Australian Students Lack Problem Solving Skills They Need to Succeed

by Peggy Jasperson

In Australia, 33% percent of Year 12 students strongly agree they will find a good job when they leave school. These findings are from the inaugural Australian Gallup Student Poll, a convenience sample of more than 7,000 students in Years 5-12, in 36 schools, and over six states. Results suggest that educators still have a lot of work to do to equip students with the skills they need for productive and fulfilling careers.

The Australian economy, hailed for emerging mostly unaffected from the recent global financial crisis, is at a major crossroads. As the country faces a struggling job market and the end of a mining boom, Australians are seeking to diversify the economy from traditional "blue collar" industries to a more knowledge-based economy.

To help make this transition, The Australian Curriculum Assessment and Reporting Authority (ACARA) rightly wants to equip Australian students to be "21st century learners and thinkers"; pushing them beyond academics and ensuring they can adapt to and be confident in a complex, information-rich, globalised world.

To achieve this aim, educators must concentrate on developing students' critical problem solving skills and on teaching students how to use their individual strengths to succeed. However, students do not feel that their schools are setting them up for success. Less than one in four Year 12 students strongly agree they can find lots of ways around any problem. Furthermore, only 30% of Year 12 students strongly agree their school is committed to building the strengths of each student, compared with 59% of Year 5 students.

These results indicate that there is a gap between educators' well-intended efforts and what students are thinking and feeling. To bridge this gap, educators should monitor and more strongly consider the behavioural aspects of education, focusing more heavily on the uniqueness of individual students, and not only on hard metrics such as grades and NAPLAN.

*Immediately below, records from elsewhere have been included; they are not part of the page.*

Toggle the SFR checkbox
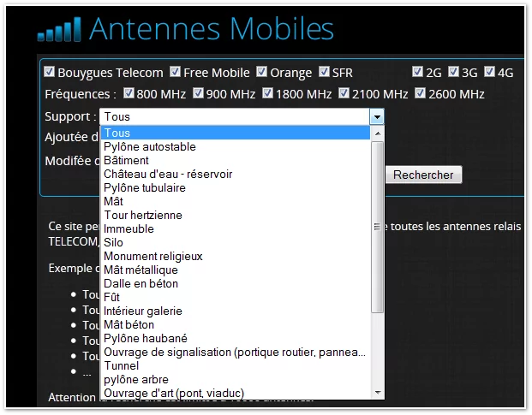Screen dimensions: 532x415 coord(325,72)

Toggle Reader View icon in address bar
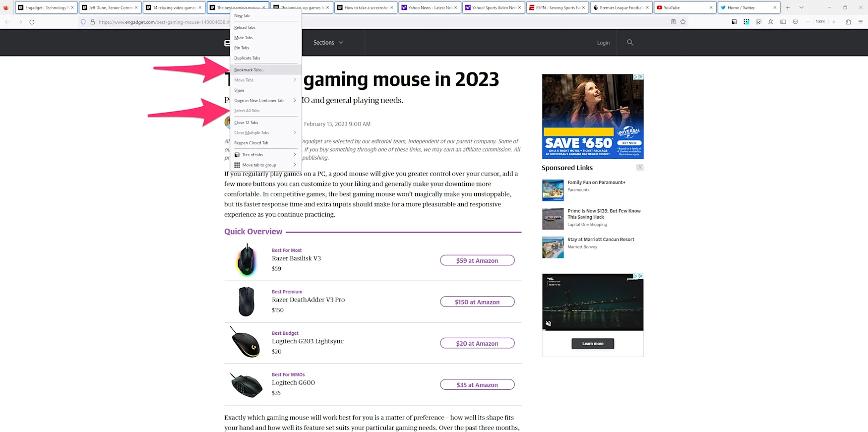point(673,22)
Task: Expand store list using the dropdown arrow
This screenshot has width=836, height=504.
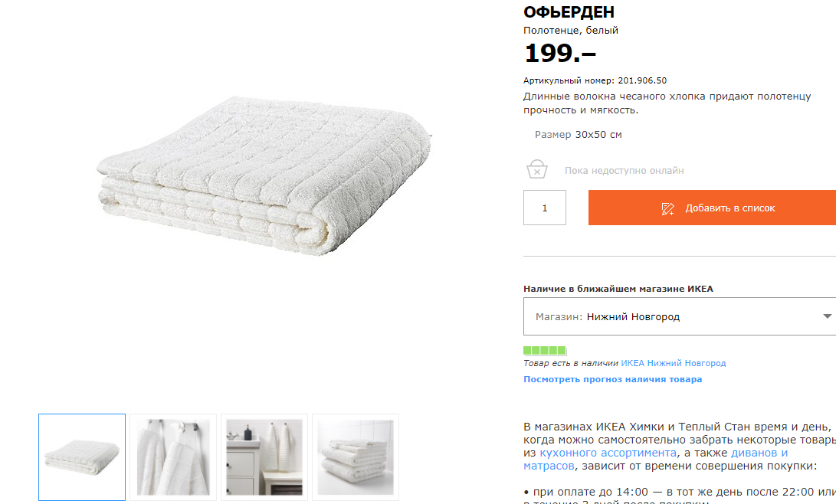Action: (x=827, y=316)
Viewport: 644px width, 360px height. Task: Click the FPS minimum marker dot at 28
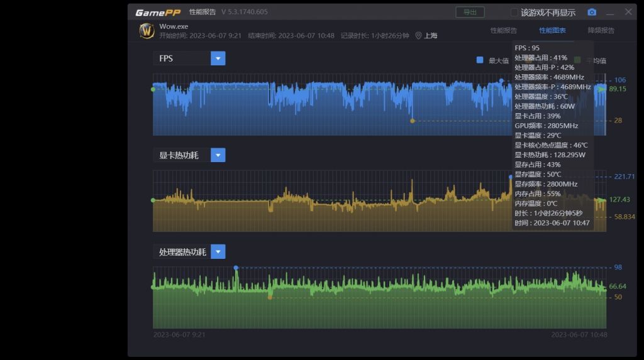(x=413, y=121)
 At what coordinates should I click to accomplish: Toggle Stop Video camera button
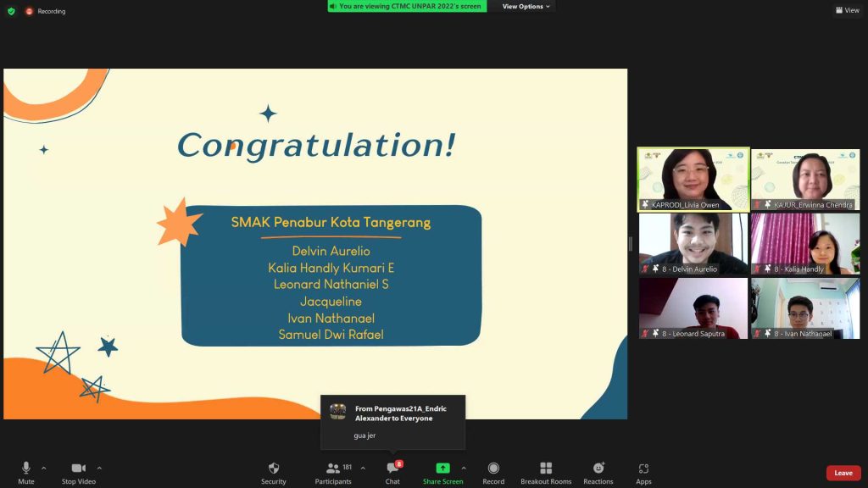coord(80,471)
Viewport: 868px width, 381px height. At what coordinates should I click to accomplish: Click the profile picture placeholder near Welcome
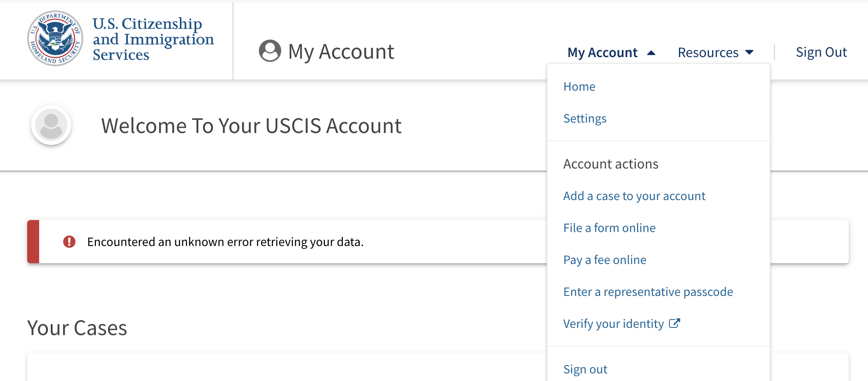tap(51, 125)
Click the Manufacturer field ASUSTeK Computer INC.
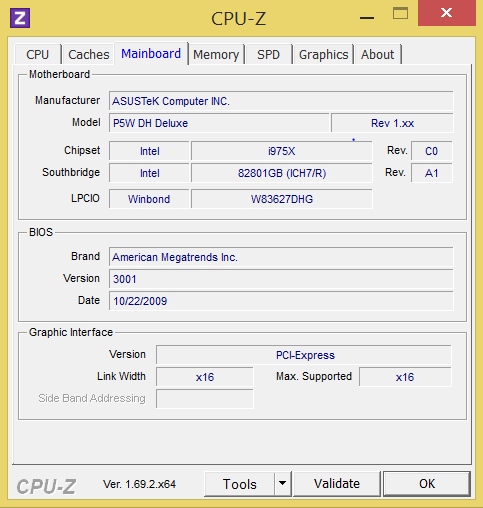The image size is (483, 508). coord(281,101)
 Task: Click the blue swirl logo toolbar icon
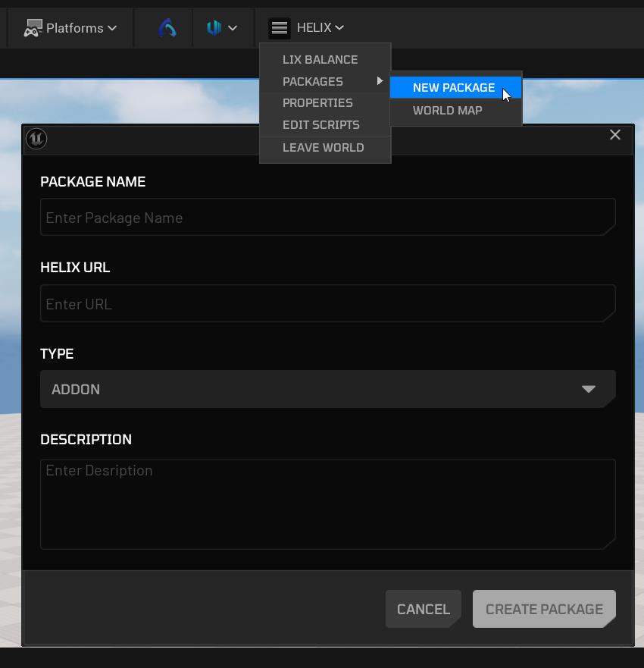tap(167, 28)
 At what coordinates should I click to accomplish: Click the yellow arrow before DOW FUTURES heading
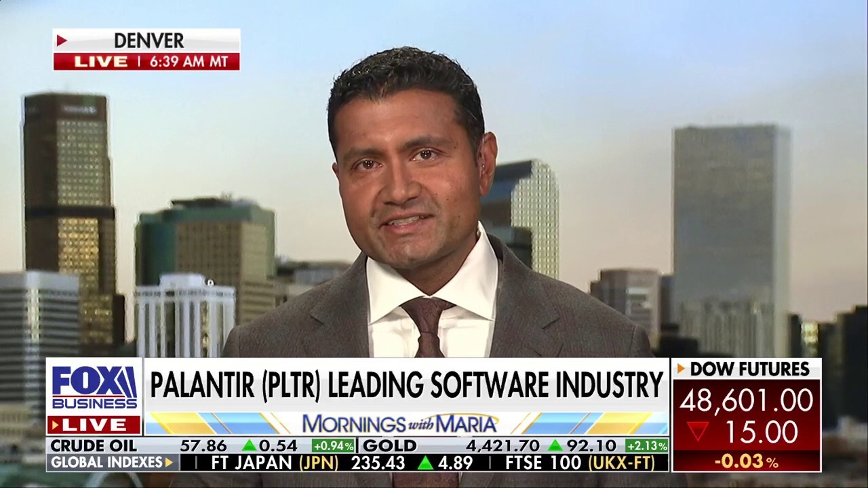[679, 369]
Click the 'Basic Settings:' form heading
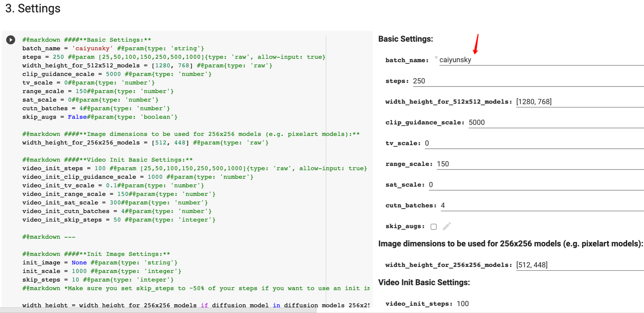Screen dimensions: 644x313 coord(405,39)
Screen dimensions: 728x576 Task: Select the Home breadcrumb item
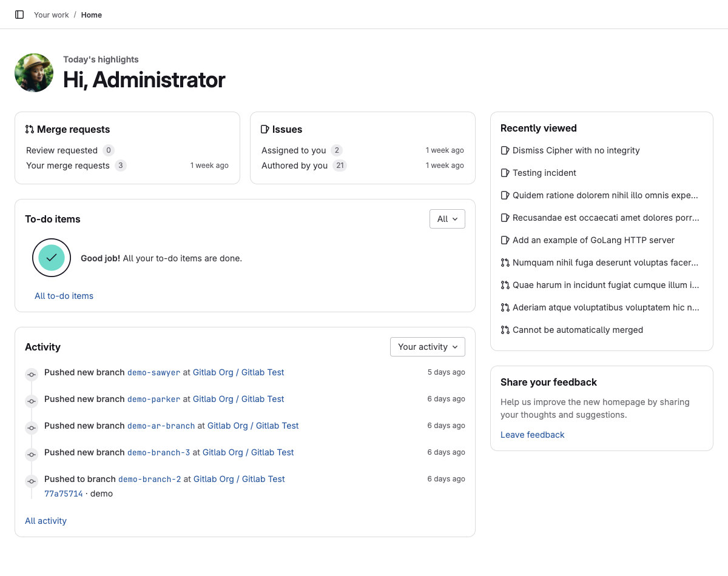point(91,15)
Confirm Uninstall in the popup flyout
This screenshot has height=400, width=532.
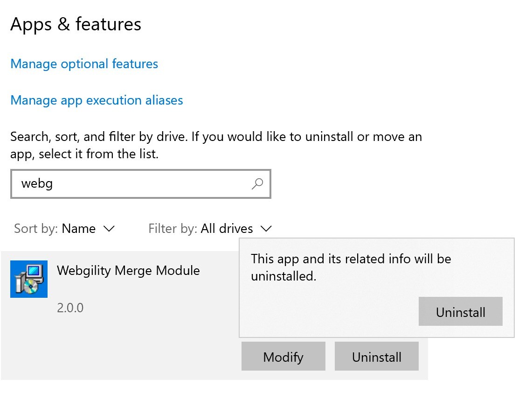(x=460, y=311)
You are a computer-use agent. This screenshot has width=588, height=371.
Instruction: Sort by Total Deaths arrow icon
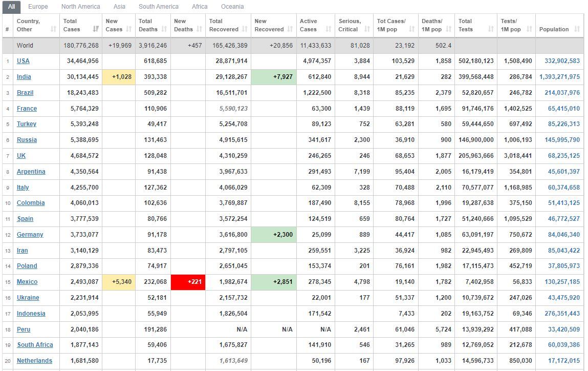point(164,29)
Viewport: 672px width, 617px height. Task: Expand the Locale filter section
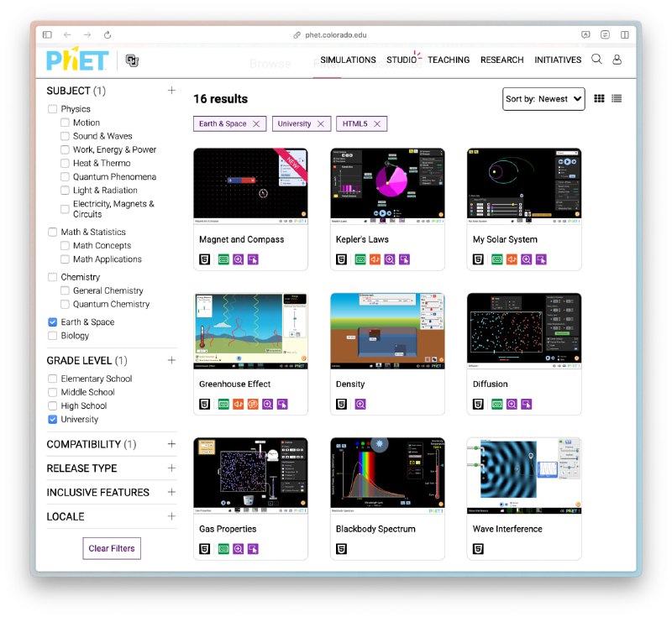click(x=171, y=516)
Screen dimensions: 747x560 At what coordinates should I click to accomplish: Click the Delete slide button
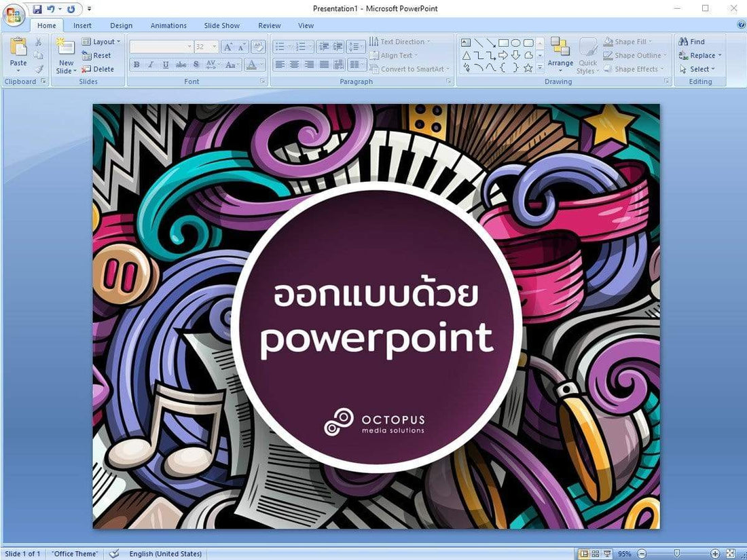[x=98, y=69]
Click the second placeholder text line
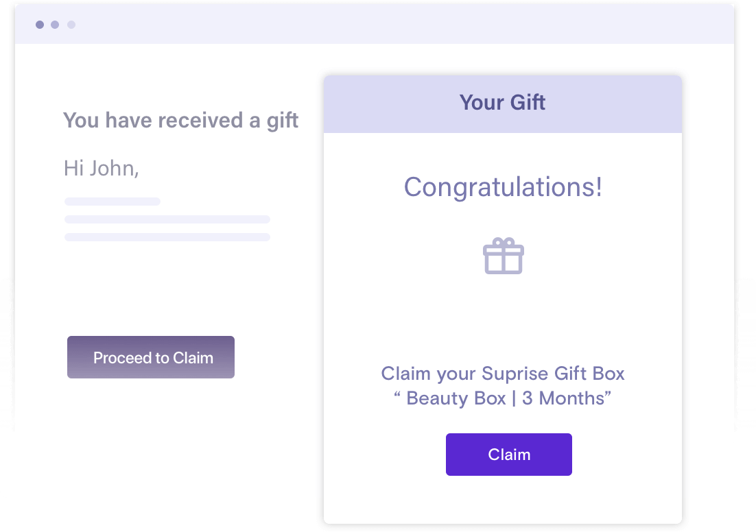 pos(167,219)
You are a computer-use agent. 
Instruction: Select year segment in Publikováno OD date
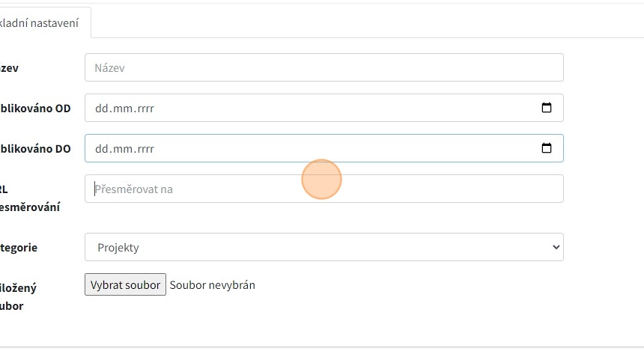click(x=143, y=109)
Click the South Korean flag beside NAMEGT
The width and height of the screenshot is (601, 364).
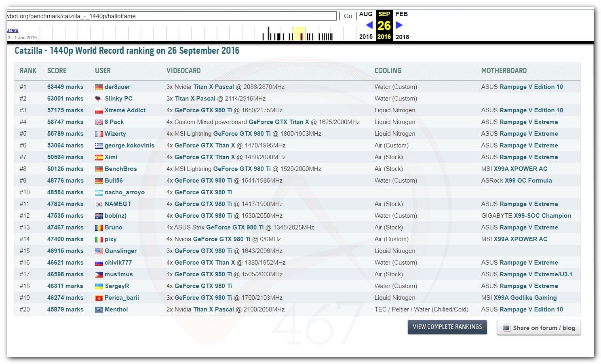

Education leaders across Australia should:

  1. Have a holistic approach to student success and encourage teachers to spend as much time focusing on and building the strengths of each student as they do on academic outcomes.
  2. Listen to how students are thinking and feeling on a regular basis by conducting a national student poll, providing a nationally representative sample of Australian students' hope, engagement, and well-being.
  3. Help students see the links between what they naturally do well, what they learn in school, and their future career potential.
The success of every Australian student will influence the future success of the country. Therefore, it is essential for educators to help students understand their strengths and develop the confidence they will need to get a good job, and solve complex problems in a knowledge-based economy.